Wednesday, March 12, 2003

Take the recommendation of TAPPED and read this Washington Post article by Vernon Loeb and Thomas Ricks on likely problems in an occupation of postwar Iraq. For starters, Loeb and Ricks write,

An occupation force of 45,000 to 60,000 Army troops -- the range under consideration by the Joint Chiefs of Staff -- could force an end to peace-time training and rotation cycles in a service already deployed in Germany, Korea, Afghanistan, Bosnia, Kosovo and the Sinai.

And that range might drastically underestimate the real need:

Retired Army Maj. Gen. William L. Nash[, who] commanded the first Army peacekeeping operation in the Balkans in 1995...said he believes 200,000 U.S. and allied forces will be necessary to stabilize Iraq....

Nash says that

up to two divisions alone -- 25,000 to 50,000 troops -- could be required just to guard any chemical or biological weapons sites that are discovered until the weapons are disposed of properly.

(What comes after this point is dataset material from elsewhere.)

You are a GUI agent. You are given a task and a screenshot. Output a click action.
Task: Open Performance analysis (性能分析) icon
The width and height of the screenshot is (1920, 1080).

The Joint Chiefs want to use barely more troops than that for the entire occupation.

Loeb and Ricks don't speculate on what might happen if the occupation force is too small, but what do you think's going to happen if we short-staff the job of guarding chem/bio sites? Think it's possible that some anthrax might go missing here and there?

"There's going to be a power vacuum," said one senior defense official sympathetic to the Army. "How will that be filled? I'm not an expert in the region, but if you use the Balkans as a model, we may be getting into the middle of a civil war."

If that happens, will we care? Or, with Iraq probably gone from the front pages, will essentially we blow it off?